# Excerpted text start

Reading Time: 7 minutesPolitical outsiders are nothing new in Latin America. What does the region’s propensity for newcomers tell us about Trump’s rise?
Reading Time: 7 minutes

Gager Skidmore (flickr) February 10, 2011 CC by SA 2.0

Reading Time: 7 minutes

Donald Trump’s victory on Nov. 8 may represent the arrival of a true outsider to the U.S. presidency, but the rise of political newcomers is old hat in Latin America. Since the mid-1980s, by my count 21 outsiders have either won the presidency (13) or come in second place (and three of the eight who came in second eventually secured the top job). With Trump now added to the mix, we can safely say that the phenomenon of outsiders becoming presidents is not so uncommon in our part of the world.

What lessons or theories can we draw from these cases to help us understand the factors that allow outsiders to succeed electorally? Below, I offer some observations about the ways in which Trump’s rise conforms to patterns elsewhere in the region – and ways in which it differs.

But first, let’s define what an outsider actually is. Like many other political scientists, I prefer to define a political outsider as a candidate for the presidency with no recent experience in 1) elected office; 2) running for office; or 3) running a large, nationwide political organization. I also prefer to exclude from this definition candidates who are related to either an ex-president or a leading political figure, in order to sort out political dynasticism, which is a marker of in-group status. Some scholars define outsiders in terms of ideology (candidates with unusual ideas), but this is hard to operationalize. Others prefer a regional focus: those who hail from outside urban power centers. But only the first definition, based on professional experience, allows us to study the real puzzle associated with outsiders: Why do voters trust candidates for whom there is a very thin record or political lineage to examine?      

The table below provides the presidents and runners-up who meet this definition. It does not include 16 other outsiders who didn’t do as well electorally, finishing in third place or lower.

What patterns can we discern from this list, and how does Trump fit in? At first, it seems a disparate list of individuals. But when you look closely, identifiable patterns exist on how they ran their campaigns, with a few important differences.

# Excerpted text end
# Provided records start

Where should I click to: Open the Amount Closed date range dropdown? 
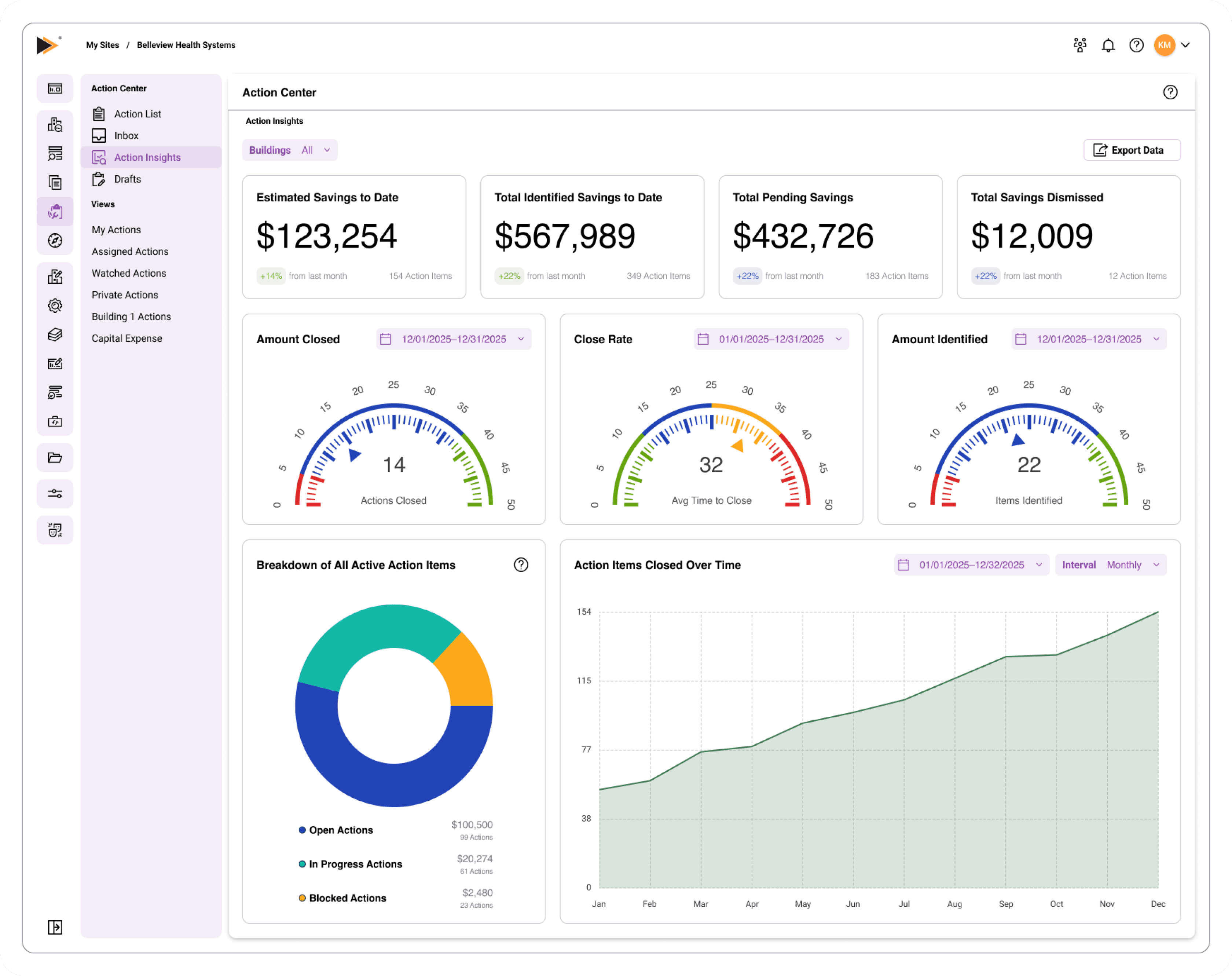pos(454,339)
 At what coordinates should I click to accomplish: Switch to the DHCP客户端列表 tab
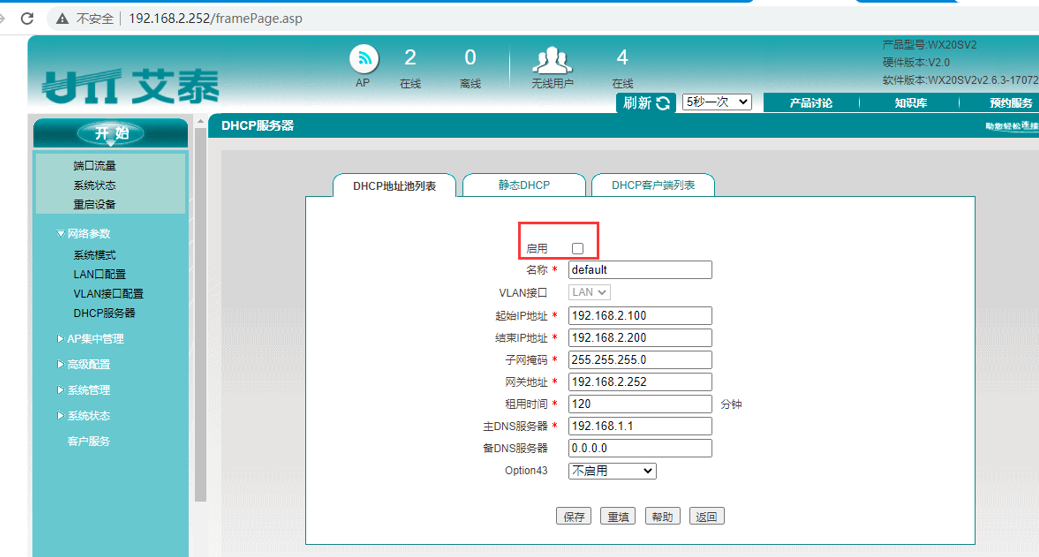(x=653, y=185)
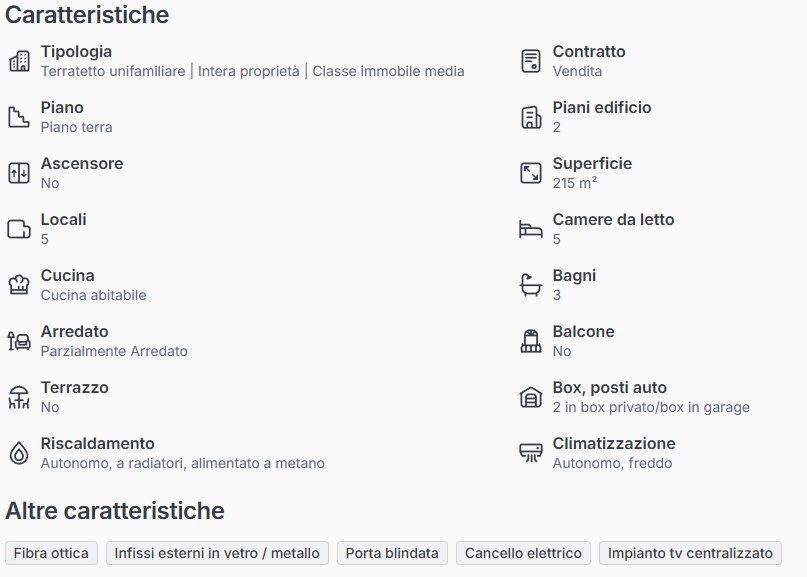This screenshot has height=577, width=807.
Task: Click the Infissi esterni in vetro / metallo tag
Action: click(x=217, y=553)
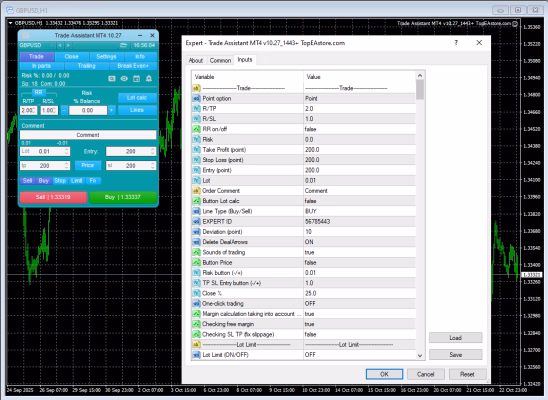Image resolution: width=548 pixels, height=400 pixels.
Task: Open the GBPUSD symbol dropdown
Action: (x=37, y=45)
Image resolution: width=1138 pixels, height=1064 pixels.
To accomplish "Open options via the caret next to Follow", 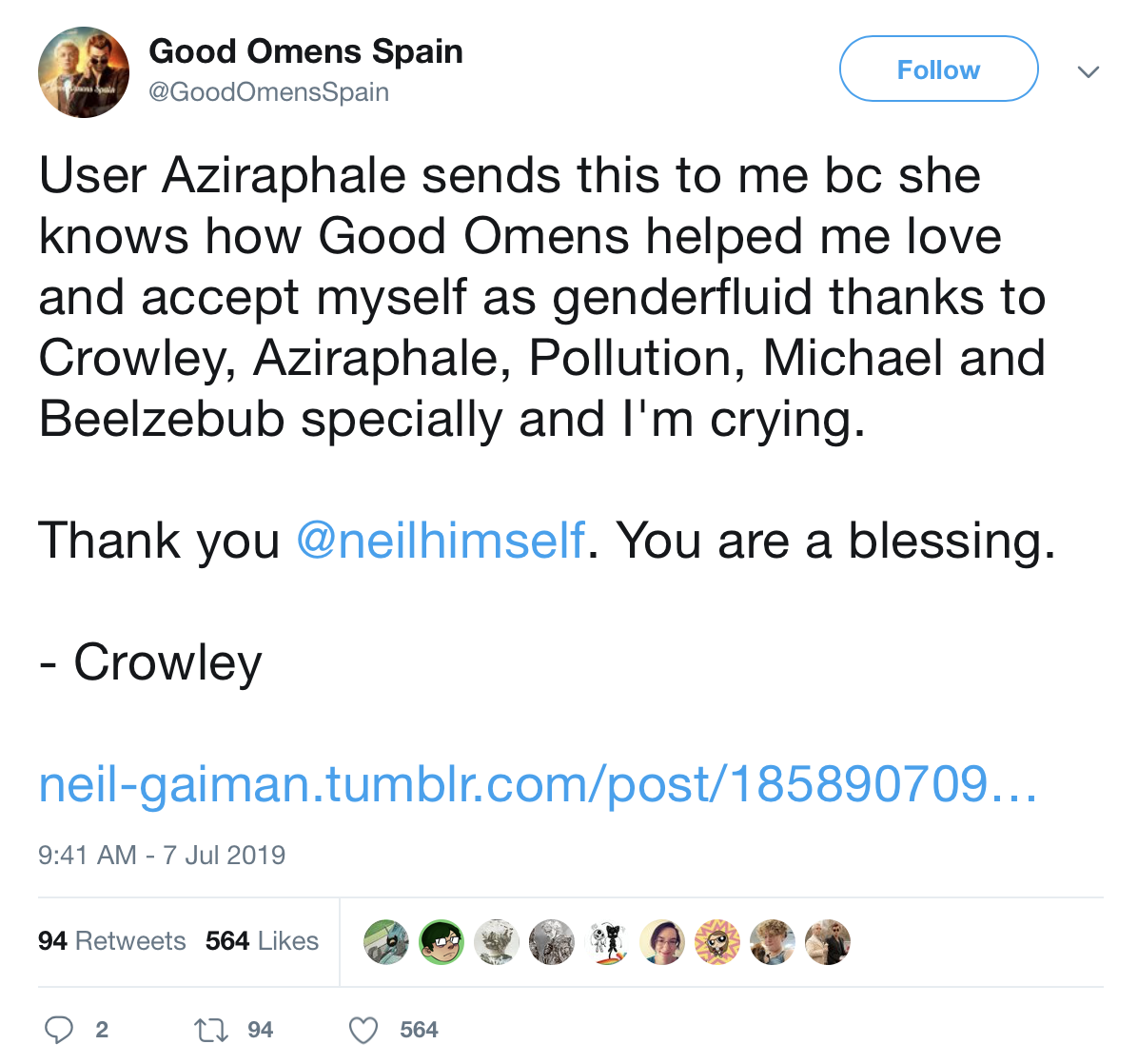I will 1088,70.
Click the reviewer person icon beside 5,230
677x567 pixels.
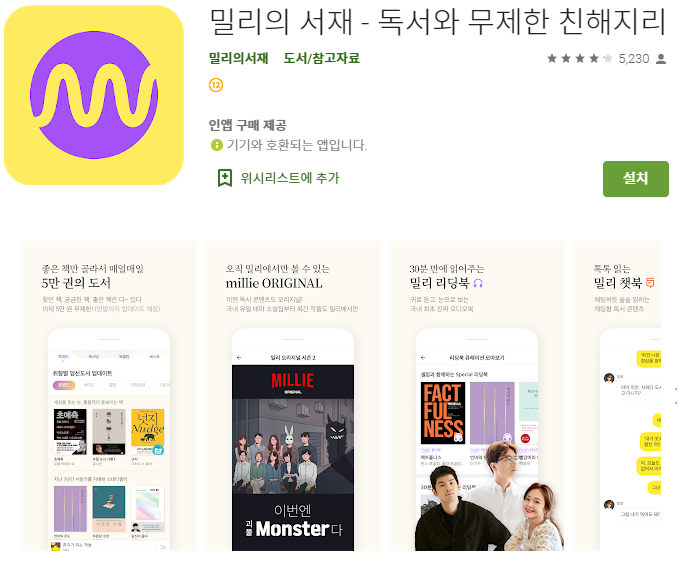[x=661, y=59]
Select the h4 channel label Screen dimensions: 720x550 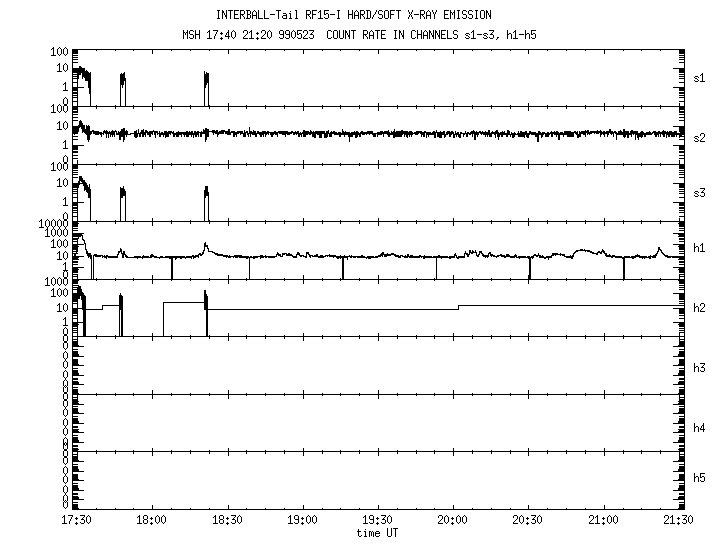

# Provided records end

■ Instruction A ■
Copy the records starting at the line containing "Click the reviewer person icon beside 5,230" and going through the end of the records, without the pictures.
■ Instruction B ■
Continue the text on political outsiders in Latin America and Trump's rise, picking up after its last sentence.
The text and the records were taken from separate sources.

■ Result A ■
Click the reviewer person icon beside 5,230
677x567 pixels.
[x=661, y=59]
Select the h4 channel label Screen dimensions: 720x550 

■ Result B ■
First off, it’s a boy’s club. There are no women on the list. While Latin Americ­a is now familiar with women running for and winning higher office, none has risen to head the executive branch as an outsider. One possible exception is Violeta Chamorro, president of Nicaragua from 1990 to 1997. I personally don’t consider her a true outsider because she was the widow of a famous politician, served nine months in the pre-revolutionary government-in-exile and then in the first post-revolutionary junta, followed by a career running the leading opposition political newspaper. She was, therefore, a high-profile political actor when she ran for the presidency and, in my book, this disqualifies her as an outsider. Others, however, do include her because she had never run for office prior to becoming president. But even if Chamorro is included as an outsider, the number of women is still small. It could very well be that this privilege of running with little political experience is accorded mostly to machos. Big boastful machos. Trump: checked.

There is something democratic about the triumph of a newcomer.  Outsiders in Latin America often mobilize voters who feel unrepresented and apathetic, victims of representation gaps more so than economic ones. Trump: checked. As political scientist Francis Fukuyama has argued, Trump mobilized sectors left behind by both the Republican and Democratic parties: less educated, mostly rural whites, along with some self-declared independents. In addition, outsiders often succeed in dislodging establishment figures. This too could be considered a democratic triumph – an opening in the straitjacket that established politicians impose on the entry of new personalities.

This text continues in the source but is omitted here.